Report every line of the items below that contains the word "size", copying each such line in full.

Records of locating words and elements:
-=-=-

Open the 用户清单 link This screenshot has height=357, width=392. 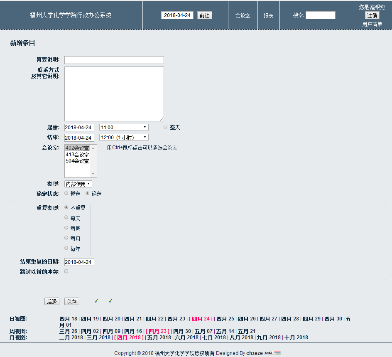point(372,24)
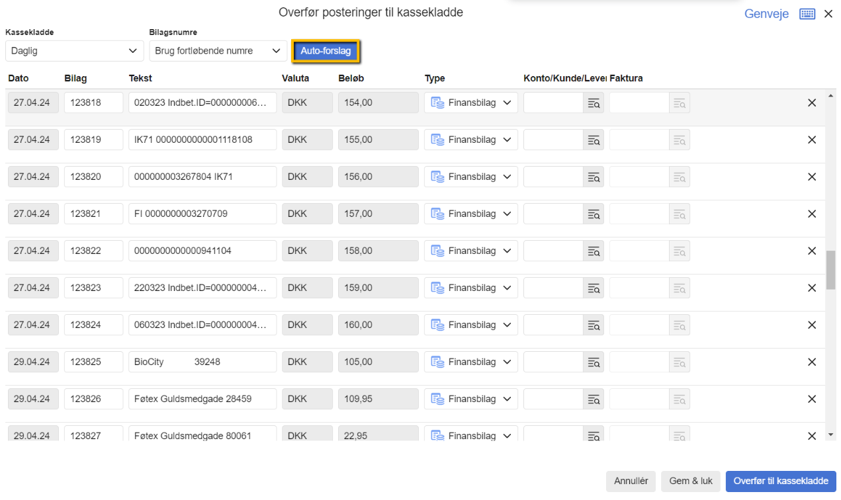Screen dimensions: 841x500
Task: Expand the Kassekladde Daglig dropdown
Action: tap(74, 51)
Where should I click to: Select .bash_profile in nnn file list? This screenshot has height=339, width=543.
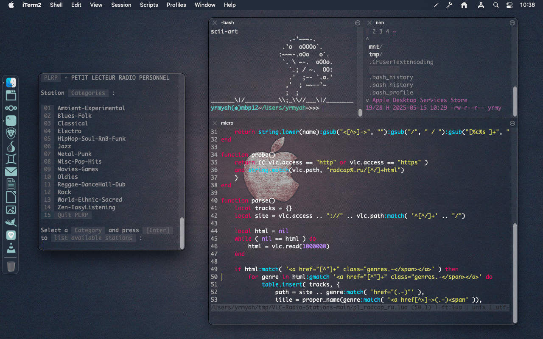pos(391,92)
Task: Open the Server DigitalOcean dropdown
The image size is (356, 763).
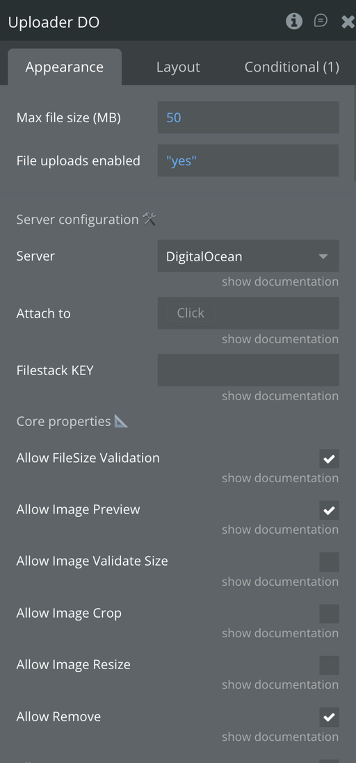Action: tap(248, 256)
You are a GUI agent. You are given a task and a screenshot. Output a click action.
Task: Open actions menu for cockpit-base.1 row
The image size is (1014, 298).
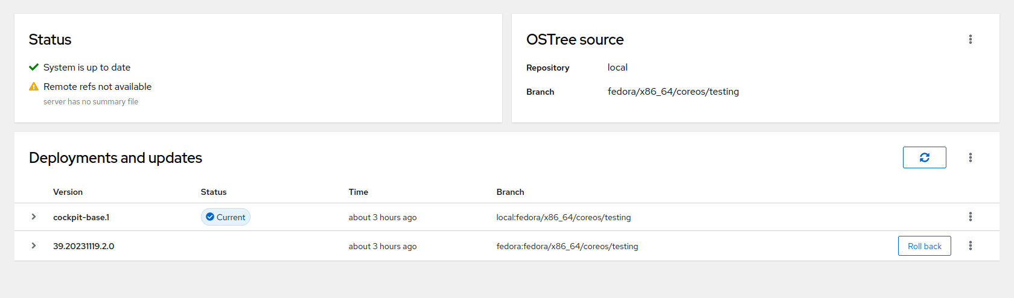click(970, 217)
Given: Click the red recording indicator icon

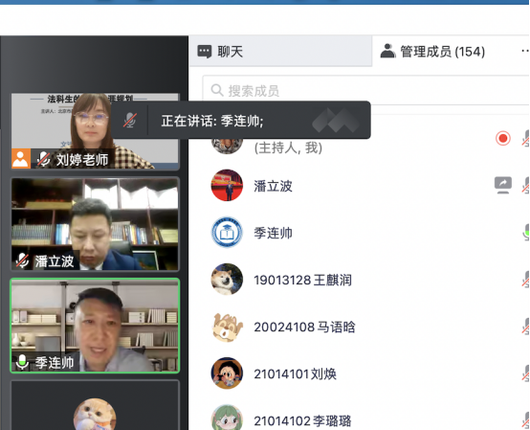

-=-=-

Expected answer:
The image size is (356, 763).
The image size is (1014, 298).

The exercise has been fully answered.